▶ Exercise description: In the entries below, reproduce verbatim the lines from the one containing "Task: Click the アプリ section icon" through the one containing "Action: click(404, 592)", and leave the pictures out.

Document and screenshot pointing entries:
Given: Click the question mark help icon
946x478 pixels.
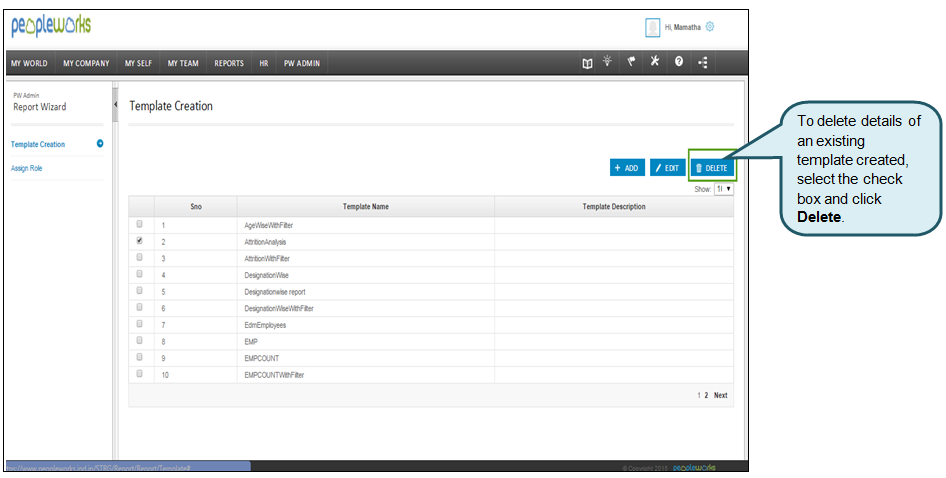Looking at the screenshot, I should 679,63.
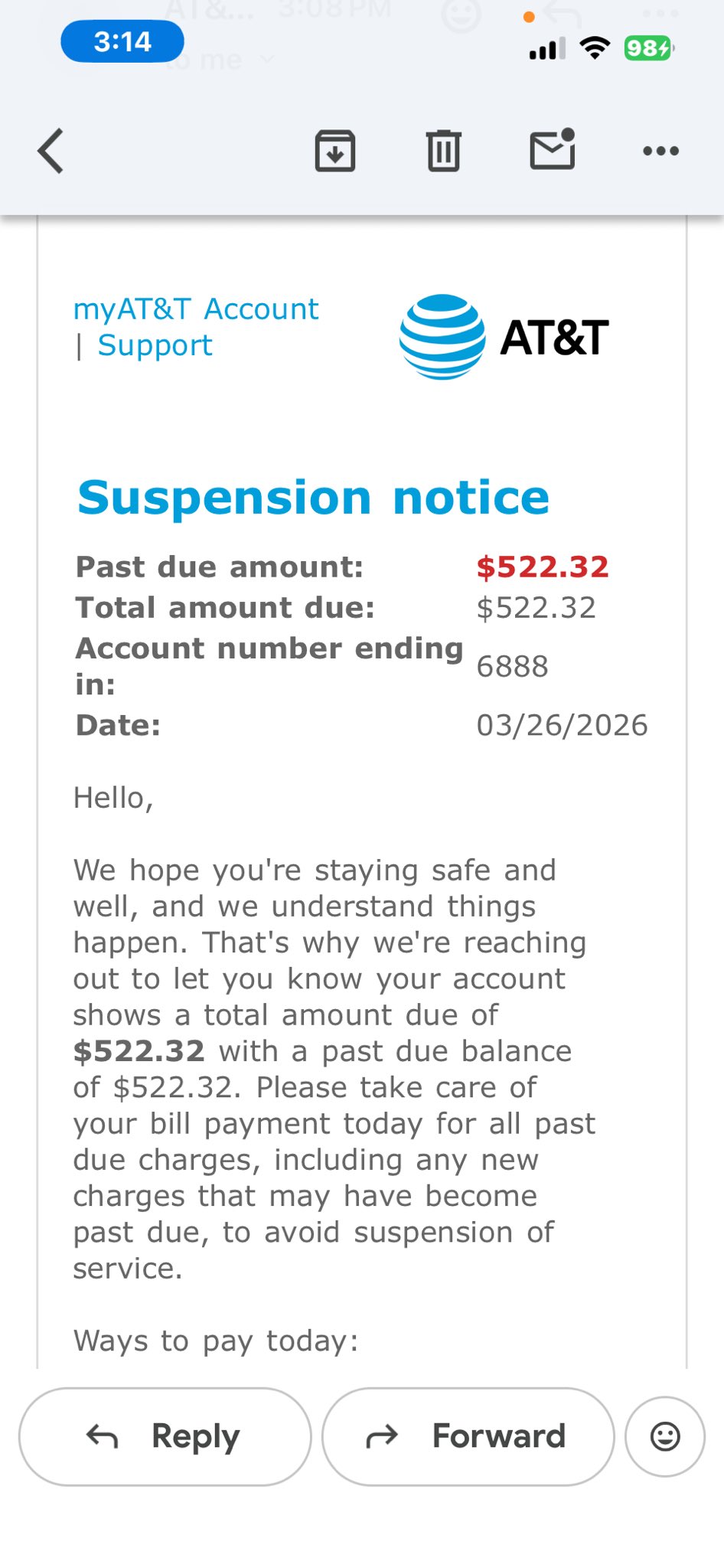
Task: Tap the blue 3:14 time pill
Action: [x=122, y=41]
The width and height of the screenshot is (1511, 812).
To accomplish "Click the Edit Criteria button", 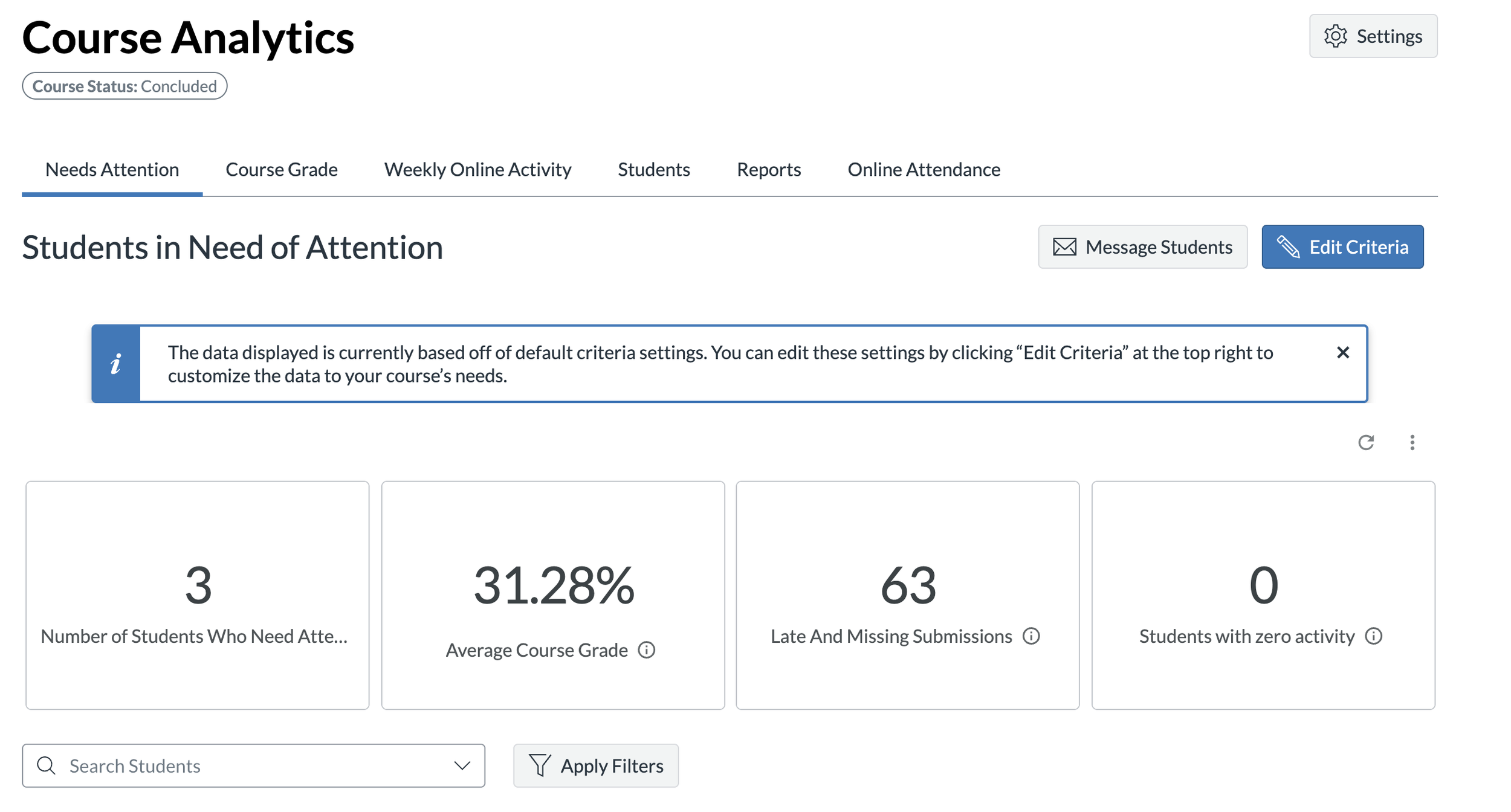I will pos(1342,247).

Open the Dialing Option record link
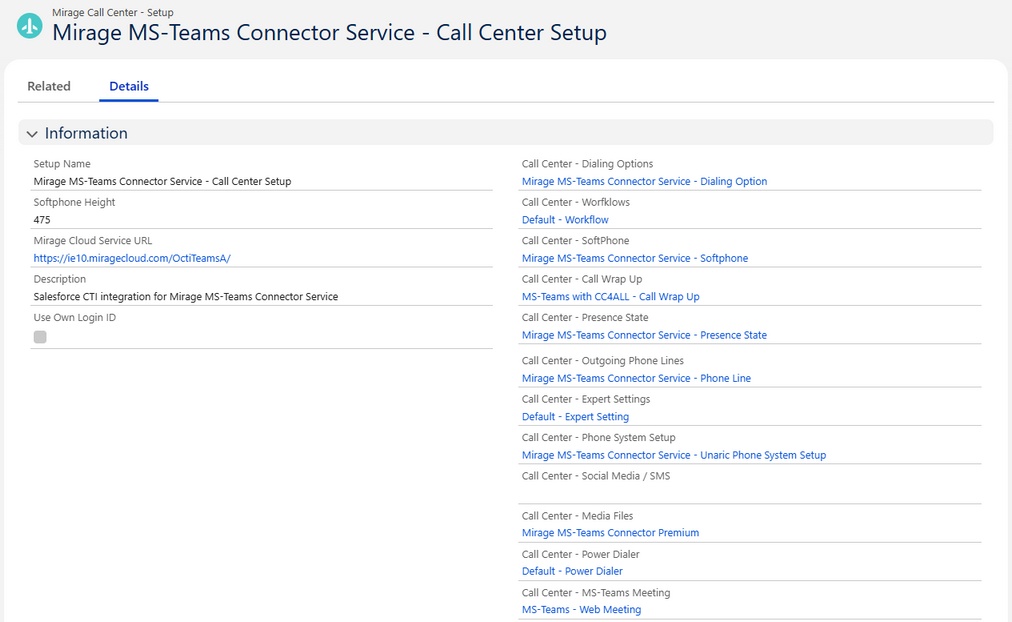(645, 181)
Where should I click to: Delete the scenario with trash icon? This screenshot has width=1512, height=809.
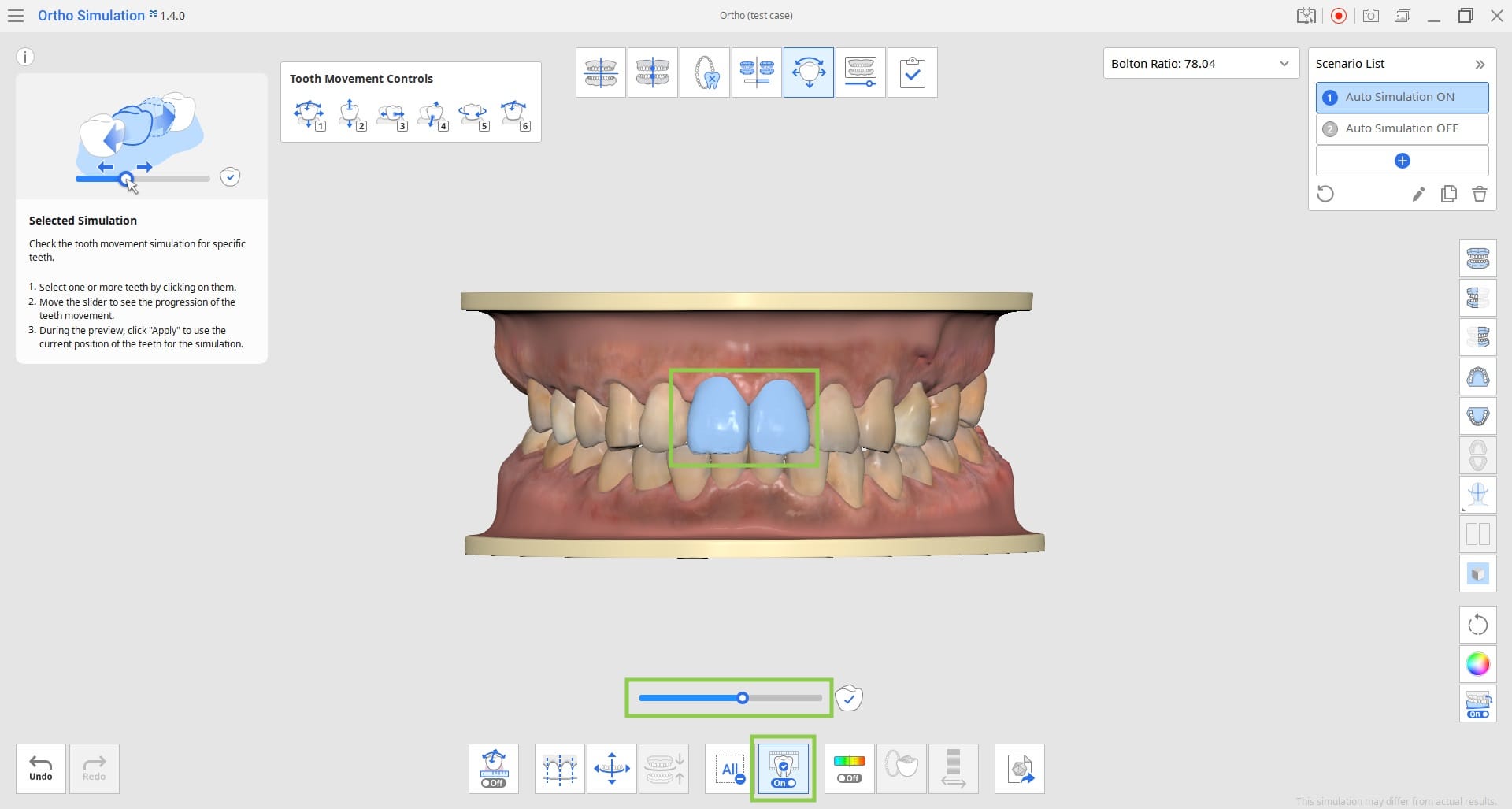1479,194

...

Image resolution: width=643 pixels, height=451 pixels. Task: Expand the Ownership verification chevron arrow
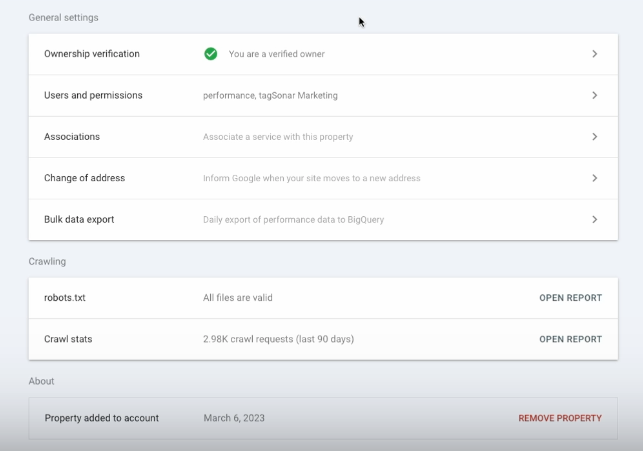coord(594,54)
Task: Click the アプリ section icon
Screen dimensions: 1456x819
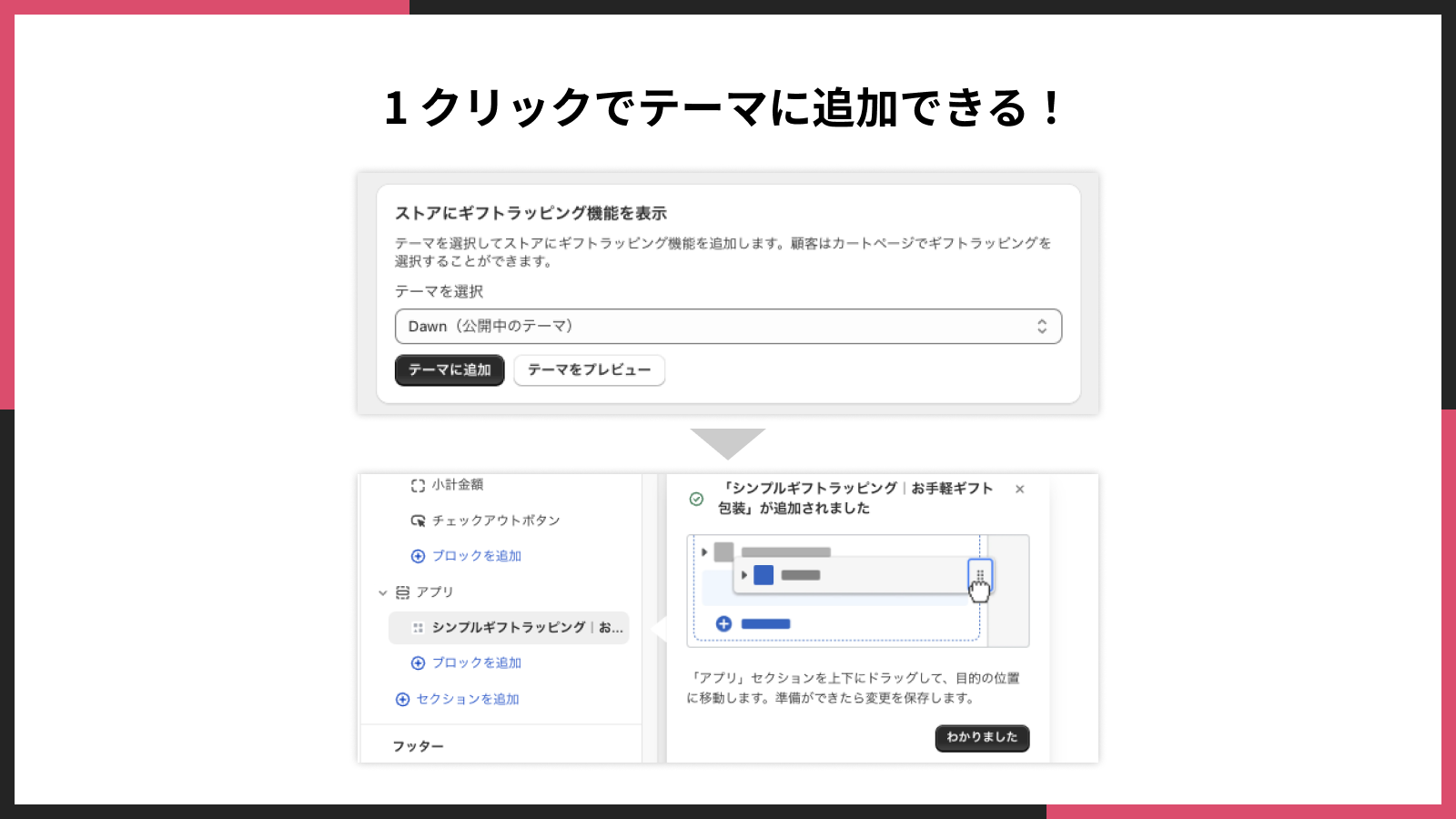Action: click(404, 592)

▶ Answer for the task:
Task: Click the アプリ section icon
Screen dimensions: 1456x819
Action: click(404, 592)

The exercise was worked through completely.